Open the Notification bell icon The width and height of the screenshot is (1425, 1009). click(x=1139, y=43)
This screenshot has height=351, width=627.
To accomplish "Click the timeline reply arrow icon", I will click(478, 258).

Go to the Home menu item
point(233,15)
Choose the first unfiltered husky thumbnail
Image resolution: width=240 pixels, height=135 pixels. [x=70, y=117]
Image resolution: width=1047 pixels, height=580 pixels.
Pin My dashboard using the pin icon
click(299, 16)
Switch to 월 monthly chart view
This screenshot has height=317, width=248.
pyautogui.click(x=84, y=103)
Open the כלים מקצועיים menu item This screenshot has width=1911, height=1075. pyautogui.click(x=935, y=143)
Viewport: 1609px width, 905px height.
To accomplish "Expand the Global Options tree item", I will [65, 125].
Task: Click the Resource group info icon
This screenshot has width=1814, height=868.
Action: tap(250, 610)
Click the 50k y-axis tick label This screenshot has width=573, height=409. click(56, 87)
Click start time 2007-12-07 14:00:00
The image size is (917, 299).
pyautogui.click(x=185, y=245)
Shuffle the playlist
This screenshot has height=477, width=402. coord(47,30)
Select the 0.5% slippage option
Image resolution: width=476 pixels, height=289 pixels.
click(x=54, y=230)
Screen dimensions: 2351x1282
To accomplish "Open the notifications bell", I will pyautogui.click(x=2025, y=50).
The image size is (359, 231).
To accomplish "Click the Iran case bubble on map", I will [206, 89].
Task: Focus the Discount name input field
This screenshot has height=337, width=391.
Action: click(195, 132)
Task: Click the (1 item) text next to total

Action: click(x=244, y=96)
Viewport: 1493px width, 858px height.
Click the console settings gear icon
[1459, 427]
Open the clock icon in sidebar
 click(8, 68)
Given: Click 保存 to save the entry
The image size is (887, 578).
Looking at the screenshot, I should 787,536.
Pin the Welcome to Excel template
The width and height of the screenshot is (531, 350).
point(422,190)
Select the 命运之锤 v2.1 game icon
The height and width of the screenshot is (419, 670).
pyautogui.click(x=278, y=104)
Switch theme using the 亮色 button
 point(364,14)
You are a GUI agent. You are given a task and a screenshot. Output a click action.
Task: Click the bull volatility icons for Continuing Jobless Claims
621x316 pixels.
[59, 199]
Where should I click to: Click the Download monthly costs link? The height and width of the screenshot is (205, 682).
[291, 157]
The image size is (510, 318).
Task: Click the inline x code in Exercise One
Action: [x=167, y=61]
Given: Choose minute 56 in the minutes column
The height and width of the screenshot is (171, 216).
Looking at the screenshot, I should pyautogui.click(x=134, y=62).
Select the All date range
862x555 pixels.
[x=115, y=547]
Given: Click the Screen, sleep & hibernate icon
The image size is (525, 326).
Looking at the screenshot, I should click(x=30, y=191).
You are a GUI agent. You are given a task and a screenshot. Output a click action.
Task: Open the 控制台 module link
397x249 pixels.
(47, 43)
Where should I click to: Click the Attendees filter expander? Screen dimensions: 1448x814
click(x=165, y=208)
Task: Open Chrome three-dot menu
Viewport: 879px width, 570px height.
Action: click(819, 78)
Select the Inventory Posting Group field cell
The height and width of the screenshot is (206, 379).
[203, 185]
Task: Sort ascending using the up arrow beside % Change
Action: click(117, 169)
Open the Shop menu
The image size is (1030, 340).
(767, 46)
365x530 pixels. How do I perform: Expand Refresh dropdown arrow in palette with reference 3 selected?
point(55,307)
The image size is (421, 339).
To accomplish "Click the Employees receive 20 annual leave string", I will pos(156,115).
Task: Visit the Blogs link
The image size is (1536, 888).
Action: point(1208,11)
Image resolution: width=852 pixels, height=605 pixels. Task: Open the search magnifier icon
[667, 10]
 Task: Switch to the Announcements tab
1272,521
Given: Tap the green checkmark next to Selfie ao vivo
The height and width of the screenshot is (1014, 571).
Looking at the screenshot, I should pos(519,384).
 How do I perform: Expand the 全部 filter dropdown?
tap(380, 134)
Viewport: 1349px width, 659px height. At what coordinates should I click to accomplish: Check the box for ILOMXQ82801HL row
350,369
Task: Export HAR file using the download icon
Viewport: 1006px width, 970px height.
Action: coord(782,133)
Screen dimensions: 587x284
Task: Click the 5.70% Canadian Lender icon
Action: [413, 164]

────────────────────

** AIM OF THE EXERCISE **
Rewrite all of the rows above, replacing "Viewport" with "Window" and leaving everything else unchanged.

** SOLUTION TO THE EXERCISE **
Open the Notification bell icon The width and height of the screenshot is (1425, 1009). click(x=1139, y=43)
This screenshot has height=351, width=627.
To accomplish "Click the timeline reply arrow icon", I will click(478, 258).

Go to the Home menu item
point(233,15)
Choose the first unfiltered husky thumbnail
Image resolution: width=240 pixels, height=135 pixels. [x=70, y=117]
Image resolution: width=1047 pixels, height=580 pixels.
Pin My dashboard using the pin icon
click(299, 16)
Switch to 월 monthly chart view
This screenshot has height=317, width=248.
pyautogui.click(x=84, y=103)
Open the כלים מקצועיים menu item This screenshot has width=1911, height=1075. pyautogui.click(x=935, y=143)
Window: 1609px width, 905px height.
To accomplish "Expand the Global Options tree item", I will [65, 125].
Task: Click the Resource group info icon
This screenshot has width=1814, height=868.
Action: tap(250, 610)
Click the 50k y-axis tick label This screenshot has width=573, height=409. click(56, 87)
Click start time 2007-12-07 14:00:00
The image size is (917, 299).
pyautogui.click(x=185, y=245)
Shuffle the playlist
This screenshot has height=477, width=402. coord(47,30)
Select the 0.5% slippage option
Image resolution: width=476 pixels, height=289 pixels.
click(x=54, y=230)
Screen dimensions: 2351x1282
To accomplish "Open the notifications bell", I will pyautogui.click(x=2025, y=50).
The image size is (359, 231).
To accomplish "Click the Iran case bubble on map", I will [206, 89].
Task: Focus the Discount name input field
This screenshot has height=337, width=391.
Action: click(195, 132)
Task: Click the (1 item) text next to total

Action: click(x=244, y=96)
Window: 1493px width, 858px height.
Click the console settings gear icon
[1459, 427]
Open the clock icon in sidebar
 click(8, 68)
Given: Click 保存 to save the entry
The image size is (887, 578).
Looking at the screenshot, I should 787,536.
Pin the Welcome to Excel template
The width and height of the screenshot is (531, 350).
point(422,190)
Select the 命运之锤 v2.1 game icon
The height and width of the screenshot is (419, 670).
pyautogui.click(x=278, y=104)
Switch theme using the 亮色 button
 point(364,14)
You are a GUI agent. You are given a task and a screenshot. Output a click action.
Task: Click the bull volatility icons for Continuing Jobless Claims
621x316 pixels.
[59, 199]
Where should I click to: Click the Download monthly costs link? The height and width of the screenshot is (205, 682).
[291, 157]
The image size is (510, 318).
Task: Click the inline x code in Exercise One
Action: [x=167, y=61]
Given: Choose minute 56 in the minutes column
The height and width of the screenshot is (171, 216).
Looking at the screenshot, I should pyautogui.click(x=134, y=62).
Select the All date range
862x555 pixels.
[x=115, y=547]
Given: Click the Screen, sleep & hibernate icon
The image size is (525, 326).
Looking at the screenshot, I should click(x=30, y=191).
You are a GUI agent. You are given a task and a screenshot. Output a click action.
Task: Open the 控制台 module link
397x249 pixels.
(47, 43)
Where should I click to: Click the Attendees filter expander? Screen dimensions: 1448x814
click(x=165, y=208)
Task: Open Chrome three-dot menu
Window: 879px width, 570px height.
Action: click(819, 78)
Select the Inventory Posting Group field cell
The height and width of the screenshot is (206, 379).
[203, 185]
Task: Sort ascending using the up arrow beside % Change
Action: click(117, 169)
Open the Shop menu
The image size is (1030, 340).
(767, 46)
365x530 pixels. How do I perform: Expand Refresh dropdown arrow in palette with reference 3 selected?
point(55,307)
The image size is (421, 339).
To accomplish "Click the Employees receive 20 annual leave string", I will pos(156,115).
Task: Visit the Blogs link
The image size is (1536, 888).
Action: point(1208,11)
Image resolution: width=852 pixels, height=605 pixels. Task: Open the search magnifier icon
[667, 10]
 Task: Switch to the Announcements tab
1272,521
Given: Tap the green checkmark next to Selfie ao vivo
The height and width of the screenshot is (1014, 571).
Looking at the screenshot, I should pos(519,384).
 How do I perform: Expand the 全部 filter dropdown?
tap(380, 134)
Window: 1349px width, 659px height. At what coordinates should I click to accomplish: Check the box for ILOMXQ82801HL row
350,369
Task: Export HAR file using the download icon
Window: 1006px width, 970px height.
Action: coord(782,133)
Screen dimensions: 587x284
Task: Click the 5.70% Canadian Lender icon
Action: [413, 164]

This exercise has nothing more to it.